De Clement à Parker, de Kossounou à Boyata, Bruges a beaucoup changé en deux ans. Tout ça dans un monde où chaque choix est une erreur potentielle. Analyse d’une crise de croissance.

Dans les manuels de littérature, on appellerait ça un oxymore. Une fois les crampons aux pieds, on évoquera plutôt une contradiction. Un paradoxe. La réalité d’un club qui, pour la première fois dans l’histoire de la compétition dans sa version actuelle, a passé l’hiver européen dans la chaleur ouatée de l’espace VIP. L’Atlético et le Bayer Leverkusen laissés dans les rétroviseurs, Bruges s’est invité en huitièmes de finale de Ligue des Champions. Dans le même temps, il n’avait jamais été si loin du sommet au classement national ces dernières années.

Un grand écart devenu encore plus inconfortable quand Scott Parker, venu relayer Carl Hoefkens sur le banc de touche, n’a conquis que deux succès en douze sorties à la tête du Club. Avec, au rayon des défaites, une humiliation au sud-ouest du continent contre Benfica. L’Anglais ne survit pas à la disparition de la Coupe aux grandes oreilles du calendrier brugeois, tout comme son prédécesseur avait succombé quelques jours après l’élimination en Coupe de Belgique. Pour le Club, il ne reste désormais que le championnat. Une compétition transformée en course-poursuite presque désespérée. Parce qu’à force de se tromper d’itinéraire depuis deux ans, Bruges pourrait finir par être rejoint par ses concurrents.

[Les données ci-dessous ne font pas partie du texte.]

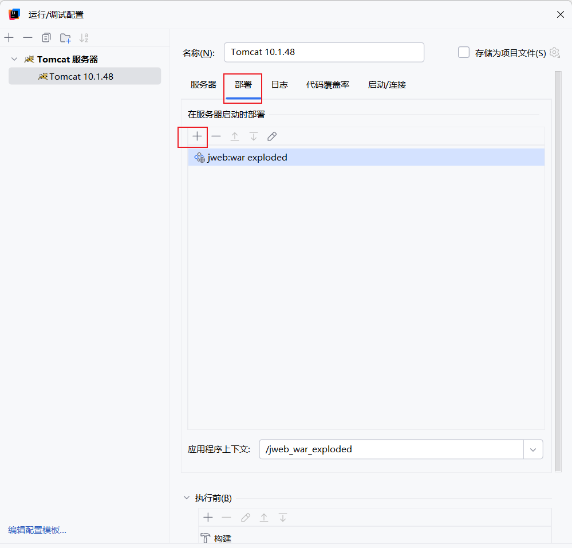Add a new deployment artifact
The height and width of the screenshot is (548, 572).
[x=196, y=136]
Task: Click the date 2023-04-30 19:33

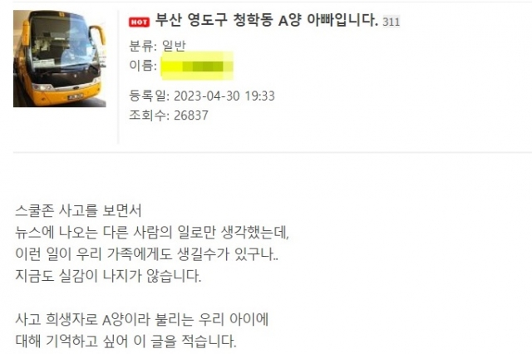Action: 224,96
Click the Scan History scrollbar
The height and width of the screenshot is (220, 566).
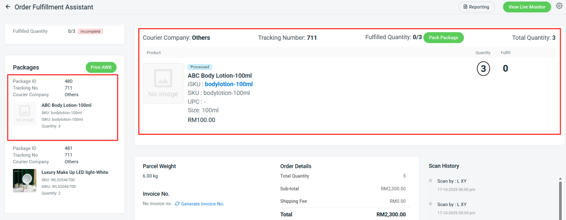point(561,199)
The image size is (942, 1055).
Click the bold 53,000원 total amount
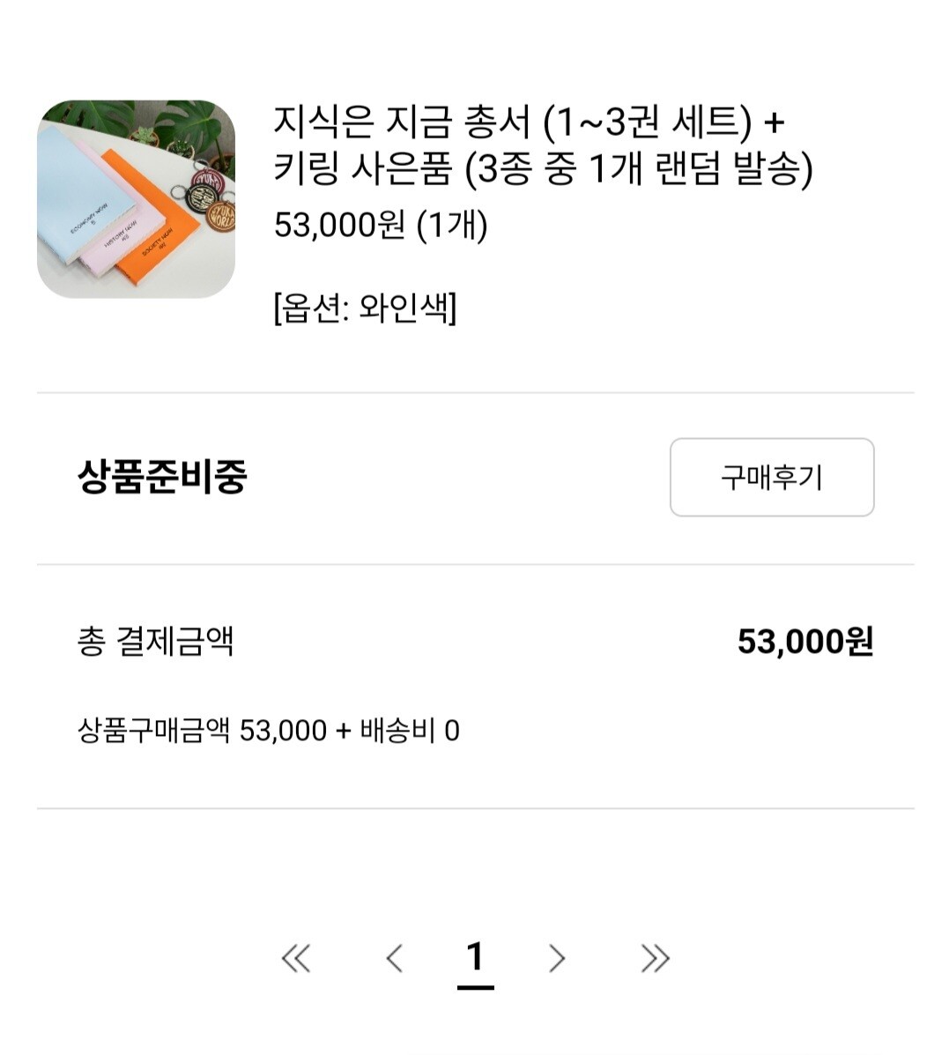[805, 642]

La fin du Bruges de Clement

Champion pour la deuxième fois consécutive sous les ordres de Philippe Clement, mais presque rejoint par un Genk euphorique, le noyau bleu et noir réclame un nouveau souffle à l’été 2021. La perte d’Odilon Kossounou, pion majeur de l’équilibre défensif grâce à une pointe de vitesse qui corrige bien des défauts à l’arrière, est compensée par le transfert de Stanley Nsoki, nouvelle tête d’un mercato qui empile les millions. Faitout Maouassa, Owen Otasowie ou Kamal Sowah posent leurs crampons en Venise du Nord, Wesley et José Izquierdo y font leur retour, et Jack Hendry s’ajoute à la pyramide défensive dans la foulée d’une déconvenue majeure chez le rival gantois (6-1) au bout de l’été. Finalement, rares sont les recrues qui se font une place dans le onze d’un Philippe Clement porté aux nues après un 4/6 inaugural en Ligue des Champions face au PSG et à Leipzig, mais contesté quelques mois plus tard, quand son Club encaisse notamment 18 buts sur ses quatre dernières sorties européennes.

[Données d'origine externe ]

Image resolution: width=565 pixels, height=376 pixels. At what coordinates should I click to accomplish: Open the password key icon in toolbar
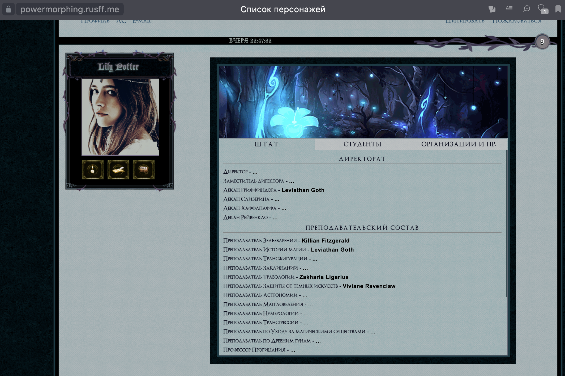[x=492, y=9]

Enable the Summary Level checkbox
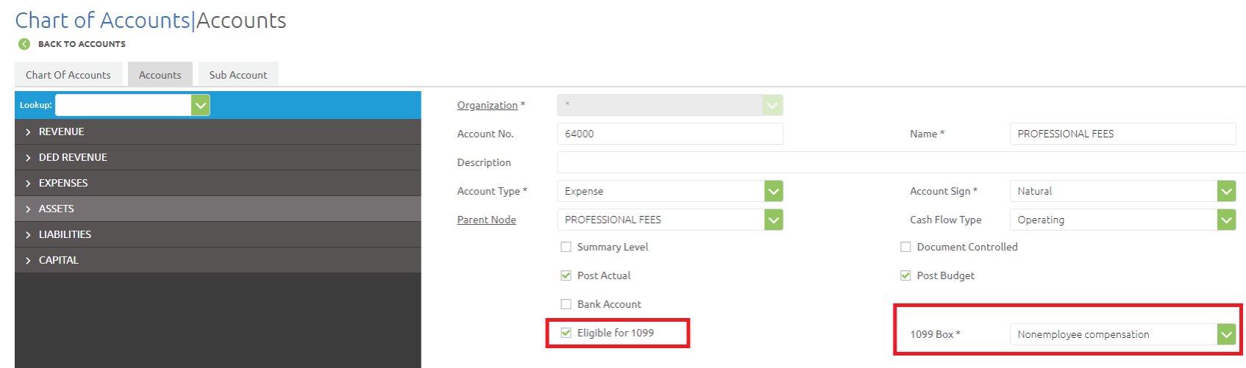pyautogui.click(x=566, y=247)
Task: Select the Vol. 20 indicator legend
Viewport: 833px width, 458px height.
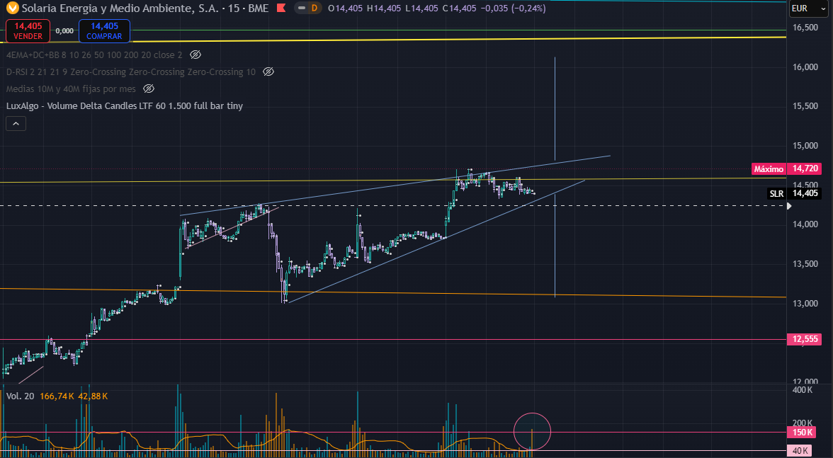Action: coord(20,396)
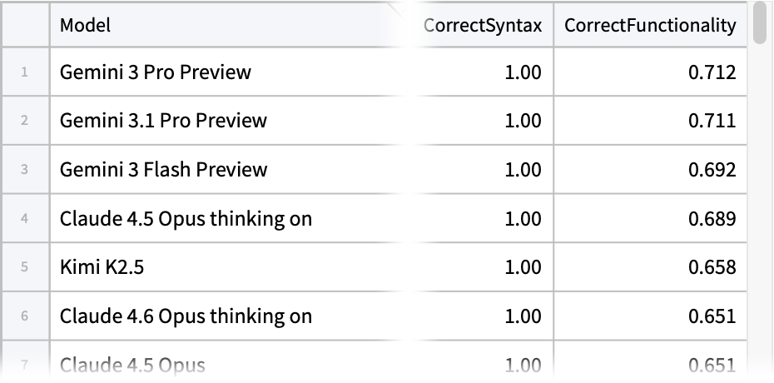Select the Claude 4.5 Opus thinking on cell
This screenshot has width=774, height=383.
(186, 219)
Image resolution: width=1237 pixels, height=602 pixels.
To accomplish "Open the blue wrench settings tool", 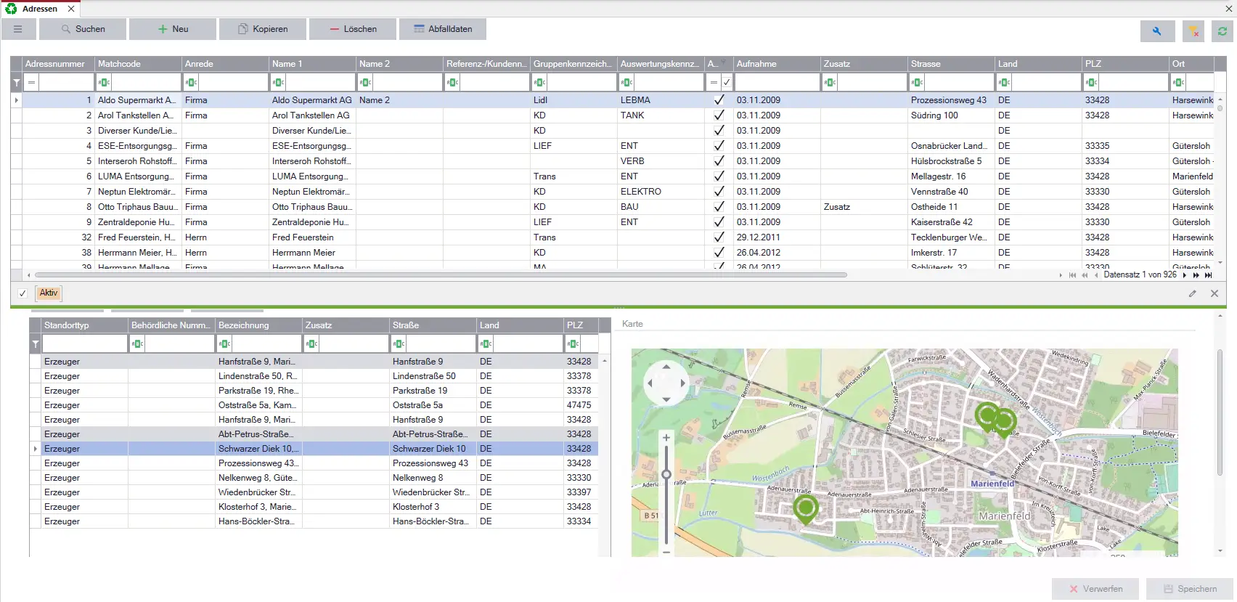I will pos(1156,31).
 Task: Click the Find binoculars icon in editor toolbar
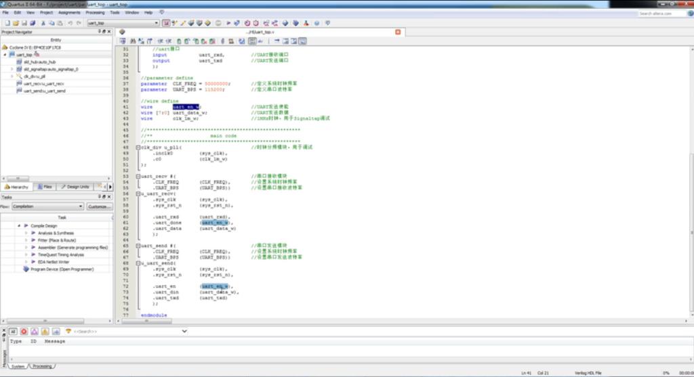123,41
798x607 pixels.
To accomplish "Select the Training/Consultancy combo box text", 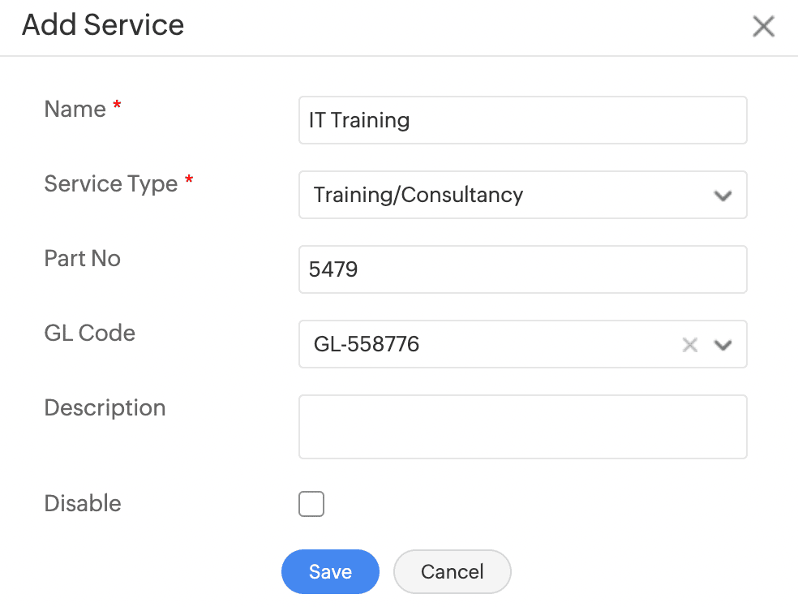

Monaco frappe à la porte brugeoise en même temps que l’hiver, et le départ de Clement a des airs d’aubaine dans des bureaux où la tension montait. Bien plus que trois années auparavant, où leur autorité n’était que nationale (Clement avait été débauché à Genk qui venait de remporter le titre devant le Club), les Blauw en Zwart déploient un planisphère à l’heure de trouver leur nouveau coach. Les possibilités sont plus nombreuses que jamais. Les certitudes ne suivent pas forcément la même logique. « Quand je travaillais à Zulte, j’étais jaloux de mes collègues qui travaillaient dans les grands clubs, avec plus de budget », se rappelait Vincent Mannaert pour Sport/Foot Magazine à l’heure d’évoquer la quête du transfert idéal. « Dix ans plus tard, je peux vous dire que travailler avec plus d’argent, c’est plus difficile. Les limites financières t’obligent à te concentrer sur certains marchés. Avec l’argent, les possibilités sont beaucoup plus larges. »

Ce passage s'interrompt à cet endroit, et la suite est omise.